As a small business owner and entrepreneur, it can sometimes become easy to get bogged down in the everyday running of your business or to become side tracked by non-essential issues. There’s so much to think about when you have to do most things on your own that developing your business can fall to the bottom of your priority list.
This is a dangerous habit to get into because if you don’t keep investing your time, ideas and energy (not to mention your capital) into growing your business, you’ll find yourself being quickly overtaken by newer, keener kids on the block.
So, I’ve come up with five ideas below to keep your thinking fresh and to help you get focused when you’re finding yourself overwhelmed by the minutiae of the day-to-day.

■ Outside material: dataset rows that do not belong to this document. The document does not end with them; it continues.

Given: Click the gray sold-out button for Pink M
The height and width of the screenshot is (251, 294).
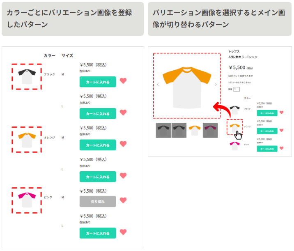Looking at the screenshot, I should 98,202.
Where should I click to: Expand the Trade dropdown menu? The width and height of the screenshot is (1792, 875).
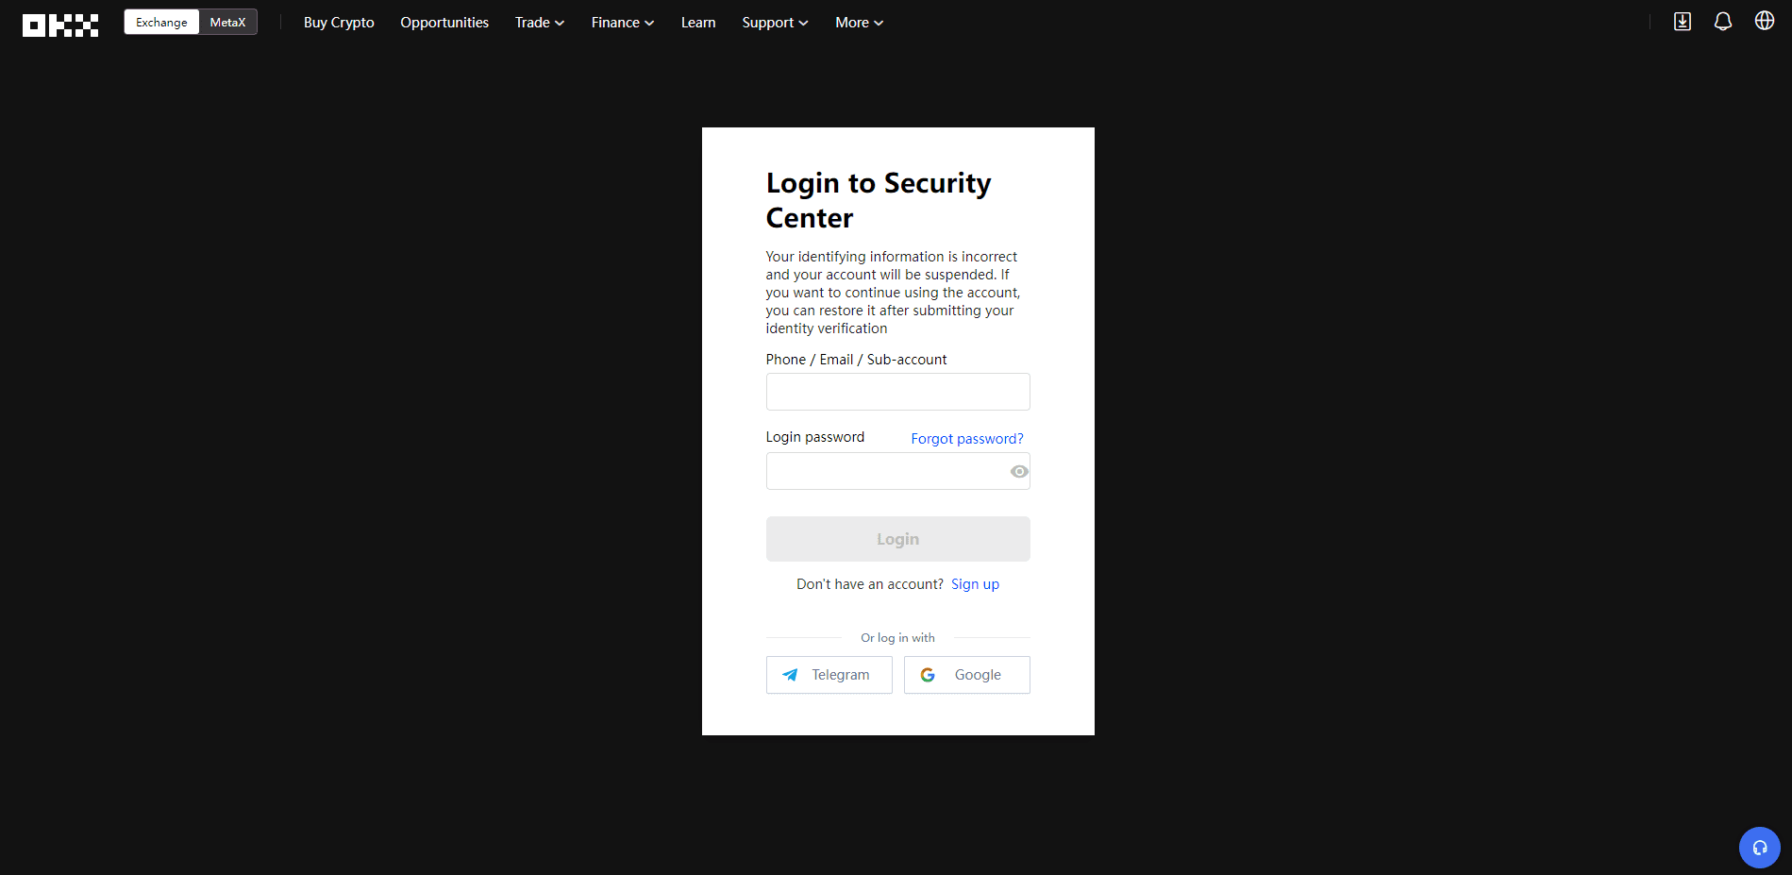tap(539, 23)
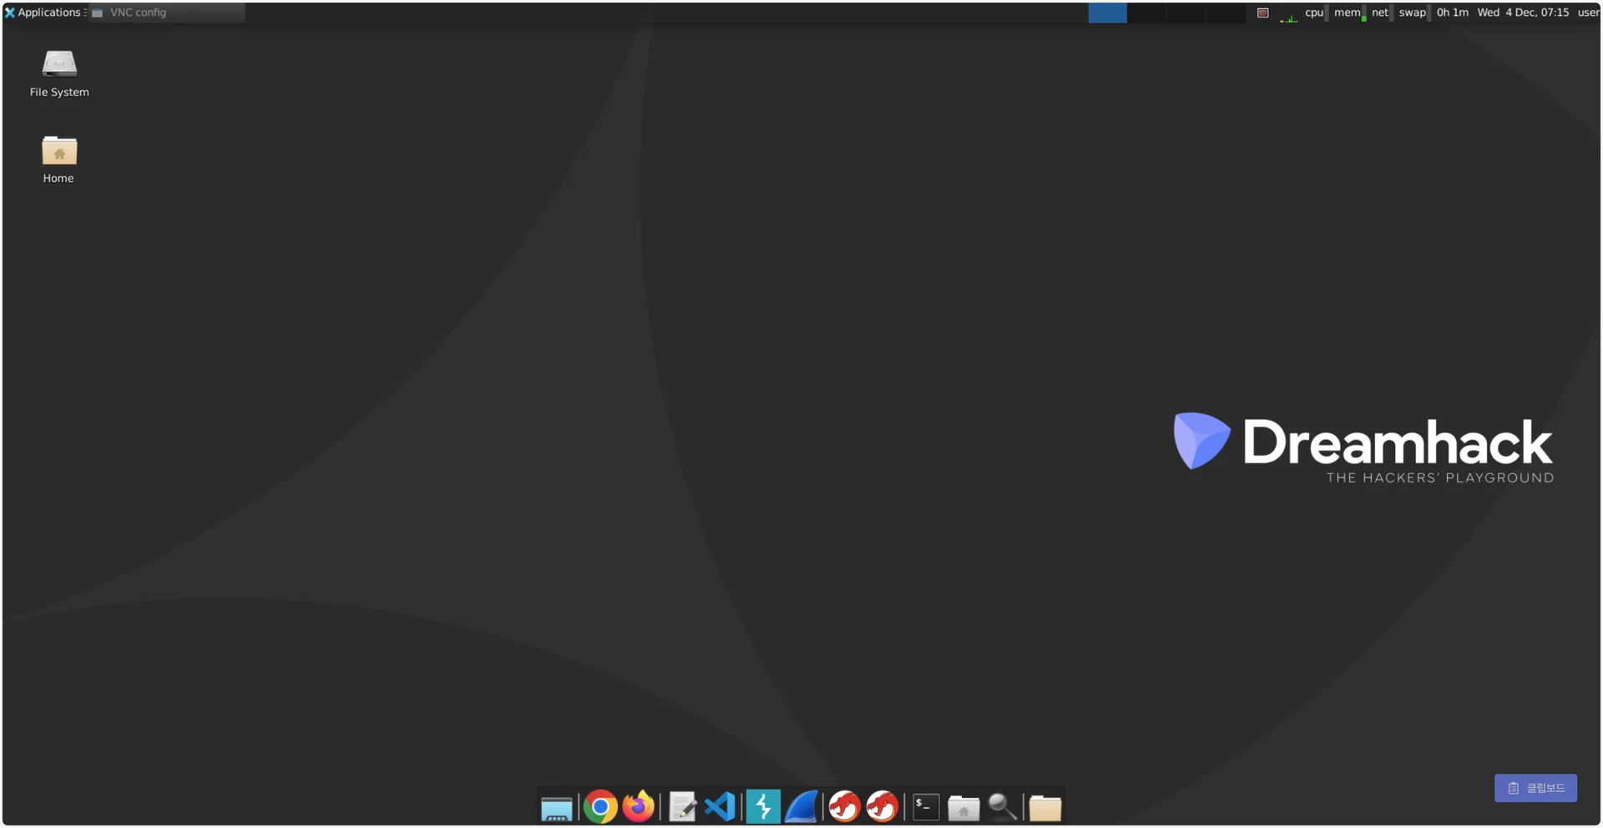Launch Firefox browser from the dock
This screenshot has height=828, width=1603.
tap(639, 807)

1. Check out of your technology for one whole morning – ideally a whole day. I never check emails first thing because I find that’s the time when I’m most productive and creative; I always try to use that period to get my writing and thinking out of the way. So why not take a technology holiday; a one-man or one-woman “away day”, if you like? If a whole day is too long to be offline, a morning of focused work should still be enough to achieve some good results. Go to a different space where you can think clearly and dedicate yourself to coming up with ways to develop and grow your business. Switch off your phone, disconnect your email (putting my technology into flight safe mode always works for me) and concentrate entirely on the job in hand.
2. Start afresh. One way to approach your away morning/day is to review your business as if you were looking at it from an outsider’s perspective. So: question everything. Why do we do things this way? Is there a better way of doing it? Are we just sticking with familiar behaviours because we’ve always done it like this, and if so, how can we change or improve them? Put the stupid questions to yourself because sometimes they provoke the cleverest answers.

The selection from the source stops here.